Apex Notifies 22,000 Residents After Recovering Files From 2024 Cyberattack

Apex notified 22,000 current and former residents on March 30 that their Social Security numbers and government-issued IDs may have been stolen, completing a legal and forensic recovery effort that stretched more than 20 months following a ransomware intrusion first discovered on July 2, 2024.

The roughly 22,000 people affected represent approximately a quarter of Apex's total population, placing it among the larger municipal data incidents in western Wake County. Town officials said the stolen files were held by a U.S.-based third-party cloud storage provider and were recovered after Apex petitioned Wake County Superior Court, which issued a temporary restraining order in October 2024 compelling the provider to surrender the data.

Town Manager Randy Vosburg confirmed the recovery and said the town has no evidence the files reached the dark web. "We hopefully are closing out this chapter on the cyber event," Vosburg told ABC11. "This is the last piece of us notifying those residents and our employees that that breach occurred, but also finding comfort in the fact that we brought it back and it didn't go too far into the dark web."

After securing the court order, Apex hired outside forensic experts, engaged the North Carolina Joint Cybersecurity Task Force, rebuilt compromised systems and worked alongside the FBI throughout the investigation, a process that ran from the summer of 2024 through late March 2026.

Affected residents are encouraged to place fraud alerts with credit bureaus, monitor statements from banks and government agencies, and take advantage of identity-theft protection services. Direct notifications include specifics about the types of data involved and recommended next steps such as credit monitoring.

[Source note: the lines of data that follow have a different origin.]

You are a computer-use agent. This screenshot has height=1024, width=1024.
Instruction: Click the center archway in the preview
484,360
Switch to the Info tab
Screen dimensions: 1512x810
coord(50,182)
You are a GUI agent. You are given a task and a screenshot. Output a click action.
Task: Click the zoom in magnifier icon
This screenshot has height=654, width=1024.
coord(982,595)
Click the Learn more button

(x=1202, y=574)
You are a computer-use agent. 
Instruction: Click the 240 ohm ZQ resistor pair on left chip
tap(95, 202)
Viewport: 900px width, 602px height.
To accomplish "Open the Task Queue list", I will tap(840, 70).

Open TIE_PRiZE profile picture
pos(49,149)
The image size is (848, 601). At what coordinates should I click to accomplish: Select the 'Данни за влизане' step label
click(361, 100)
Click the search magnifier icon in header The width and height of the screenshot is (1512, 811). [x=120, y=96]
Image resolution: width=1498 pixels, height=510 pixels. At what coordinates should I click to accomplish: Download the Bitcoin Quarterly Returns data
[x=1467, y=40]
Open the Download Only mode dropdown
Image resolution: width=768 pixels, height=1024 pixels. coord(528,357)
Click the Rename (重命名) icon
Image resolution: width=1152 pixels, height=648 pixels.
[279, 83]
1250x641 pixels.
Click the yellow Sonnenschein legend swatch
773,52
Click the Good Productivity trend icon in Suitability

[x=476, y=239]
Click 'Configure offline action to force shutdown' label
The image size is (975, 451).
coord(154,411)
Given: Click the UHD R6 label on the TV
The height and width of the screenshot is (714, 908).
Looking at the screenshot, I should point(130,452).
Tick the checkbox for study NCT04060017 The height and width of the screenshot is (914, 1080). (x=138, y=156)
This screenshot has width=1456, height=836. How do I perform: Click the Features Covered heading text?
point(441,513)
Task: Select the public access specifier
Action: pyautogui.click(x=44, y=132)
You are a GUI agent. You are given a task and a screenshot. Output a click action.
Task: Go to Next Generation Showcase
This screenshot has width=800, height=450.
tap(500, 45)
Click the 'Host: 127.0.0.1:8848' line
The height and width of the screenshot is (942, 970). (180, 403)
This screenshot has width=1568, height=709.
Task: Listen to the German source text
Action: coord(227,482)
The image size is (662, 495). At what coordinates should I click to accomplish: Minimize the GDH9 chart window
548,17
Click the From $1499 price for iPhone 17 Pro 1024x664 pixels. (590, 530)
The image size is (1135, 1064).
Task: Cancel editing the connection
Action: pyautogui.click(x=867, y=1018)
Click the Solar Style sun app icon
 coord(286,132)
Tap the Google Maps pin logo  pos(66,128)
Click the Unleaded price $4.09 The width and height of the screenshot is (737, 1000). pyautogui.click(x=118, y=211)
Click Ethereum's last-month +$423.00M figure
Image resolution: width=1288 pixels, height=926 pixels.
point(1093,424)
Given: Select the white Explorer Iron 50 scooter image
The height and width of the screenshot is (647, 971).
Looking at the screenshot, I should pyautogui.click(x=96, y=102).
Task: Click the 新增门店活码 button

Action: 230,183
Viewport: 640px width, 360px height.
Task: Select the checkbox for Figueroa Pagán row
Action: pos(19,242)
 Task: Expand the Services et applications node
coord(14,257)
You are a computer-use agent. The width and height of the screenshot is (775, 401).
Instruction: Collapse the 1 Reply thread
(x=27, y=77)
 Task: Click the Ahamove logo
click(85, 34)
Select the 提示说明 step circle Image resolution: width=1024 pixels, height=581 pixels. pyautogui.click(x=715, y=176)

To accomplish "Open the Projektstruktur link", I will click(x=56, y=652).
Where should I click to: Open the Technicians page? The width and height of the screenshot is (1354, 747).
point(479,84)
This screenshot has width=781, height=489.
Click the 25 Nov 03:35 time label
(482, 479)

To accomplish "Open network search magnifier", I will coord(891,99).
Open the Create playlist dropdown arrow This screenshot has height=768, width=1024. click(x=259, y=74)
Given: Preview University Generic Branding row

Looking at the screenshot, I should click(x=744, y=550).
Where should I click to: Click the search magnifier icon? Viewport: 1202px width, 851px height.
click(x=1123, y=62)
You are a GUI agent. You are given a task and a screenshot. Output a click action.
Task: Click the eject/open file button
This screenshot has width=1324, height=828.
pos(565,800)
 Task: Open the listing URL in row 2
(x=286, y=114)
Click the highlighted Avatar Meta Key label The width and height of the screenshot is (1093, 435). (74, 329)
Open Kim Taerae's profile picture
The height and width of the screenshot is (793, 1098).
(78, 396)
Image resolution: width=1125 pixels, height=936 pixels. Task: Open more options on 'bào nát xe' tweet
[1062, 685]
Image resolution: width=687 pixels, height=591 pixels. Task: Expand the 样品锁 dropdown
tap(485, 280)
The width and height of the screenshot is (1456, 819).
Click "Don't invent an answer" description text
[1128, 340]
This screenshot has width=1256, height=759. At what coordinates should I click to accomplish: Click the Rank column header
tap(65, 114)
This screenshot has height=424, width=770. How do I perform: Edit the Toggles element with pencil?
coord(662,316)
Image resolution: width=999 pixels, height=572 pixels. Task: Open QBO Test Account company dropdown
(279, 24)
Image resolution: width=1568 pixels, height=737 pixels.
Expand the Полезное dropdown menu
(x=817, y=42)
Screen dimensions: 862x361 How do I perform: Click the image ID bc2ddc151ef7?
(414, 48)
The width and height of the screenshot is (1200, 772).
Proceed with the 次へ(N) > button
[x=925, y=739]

The case has drawn broader attention for its use of civil court action to compel a cloud provider to return stolen data, a legal strategy that other municipalities confronting ransomware incidents may closely study. The town said it will continue cooperating with federal law enforcement and issue additional notifications as its review concludes; residents with questions can find guidance on the town's official incident web page.